Studies showed that in apparently healthy individuals, atrophy of the amygdala and hippocampus increased as FPG within the normal range increased. Striatum volumes decreased several years later in line with higher FPG or occult T2D. Functionally, poorer performance of fine motor skills is evident with higher FPG.
Session chairman Samuel Wiebe, MD, professor of neurology at the University of Calgary, Alberta, Canada, commented to Medscape Medical News that the present study intrigued him because it addresses the fact that the definition of normal glucose “maybe doesn’t apply to everything…. You start having abnormalities in the brain even at levels that are within the normal range. This is important because, should we be defining normal glucose levels for different purposes?”
Higher levels of glucose even within the normal range may affect facets that are just beginning to be understood, such as white matter changes. “That’s just one aspect. There could be other areas,” he said. “So I think that that’s an intriguing finding that deserves further study.”
Dr Wiebe said the greater effect of elevated glucose seen in the frontal lobes may be related to some degree to their sheer size or to blood flow. “I think that the truth is that it is a spectrum. It begins to have an impact at a range of values that are lower than the cutoff” for traditional interventions, he said.

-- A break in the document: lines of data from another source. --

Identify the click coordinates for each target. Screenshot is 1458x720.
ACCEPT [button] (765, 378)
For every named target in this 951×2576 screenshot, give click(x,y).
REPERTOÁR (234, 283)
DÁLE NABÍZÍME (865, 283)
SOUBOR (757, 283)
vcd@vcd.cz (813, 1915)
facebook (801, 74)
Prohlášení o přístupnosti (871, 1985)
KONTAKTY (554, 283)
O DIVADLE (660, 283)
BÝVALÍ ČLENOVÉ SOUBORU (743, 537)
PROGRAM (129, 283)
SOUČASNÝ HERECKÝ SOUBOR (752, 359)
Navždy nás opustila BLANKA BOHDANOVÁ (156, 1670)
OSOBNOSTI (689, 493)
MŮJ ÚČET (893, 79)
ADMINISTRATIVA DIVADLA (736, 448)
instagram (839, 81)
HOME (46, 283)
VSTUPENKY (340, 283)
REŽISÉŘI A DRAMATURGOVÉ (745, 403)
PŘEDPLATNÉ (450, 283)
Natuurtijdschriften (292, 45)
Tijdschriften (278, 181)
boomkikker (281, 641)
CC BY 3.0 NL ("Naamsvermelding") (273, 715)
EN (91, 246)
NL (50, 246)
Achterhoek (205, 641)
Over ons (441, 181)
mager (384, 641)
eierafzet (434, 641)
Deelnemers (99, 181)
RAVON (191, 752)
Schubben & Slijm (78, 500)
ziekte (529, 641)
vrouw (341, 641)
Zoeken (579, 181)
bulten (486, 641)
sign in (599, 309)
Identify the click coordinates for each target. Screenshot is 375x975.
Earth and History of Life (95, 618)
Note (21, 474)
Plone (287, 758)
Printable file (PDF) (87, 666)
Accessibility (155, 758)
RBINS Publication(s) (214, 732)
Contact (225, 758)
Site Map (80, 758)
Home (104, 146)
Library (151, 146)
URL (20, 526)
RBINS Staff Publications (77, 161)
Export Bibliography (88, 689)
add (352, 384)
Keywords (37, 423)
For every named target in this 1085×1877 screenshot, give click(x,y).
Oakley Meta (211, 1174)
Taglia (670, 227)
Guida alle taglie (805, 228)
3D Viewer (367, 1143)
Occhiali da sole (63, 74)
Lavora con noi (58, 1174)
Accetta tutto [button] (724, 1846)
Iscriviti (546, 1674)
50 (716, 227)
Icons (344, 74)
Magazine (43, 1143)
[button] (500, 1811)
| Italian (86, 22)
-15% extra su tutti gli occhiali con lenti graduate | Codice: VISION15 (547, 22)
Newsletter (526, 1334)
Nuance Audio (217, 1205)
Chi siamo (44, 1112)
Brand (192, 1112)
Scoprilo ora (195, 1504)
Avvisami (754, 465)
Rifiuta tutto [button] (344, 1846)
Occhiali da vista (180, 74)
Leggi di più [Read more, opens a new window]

He feels it would be interesting to follow up this study with assessments that go beyond WMH volume measurements, such as tractography or connectivity studies that look at brain function.
There was no commercial funding for the study. Dr Cherbuin and Dr Wiebe have disclosed no relevant financial relationships.
XXII World Congress of Neurology (WCN). Abstract 434. Presented November, 2, 2015.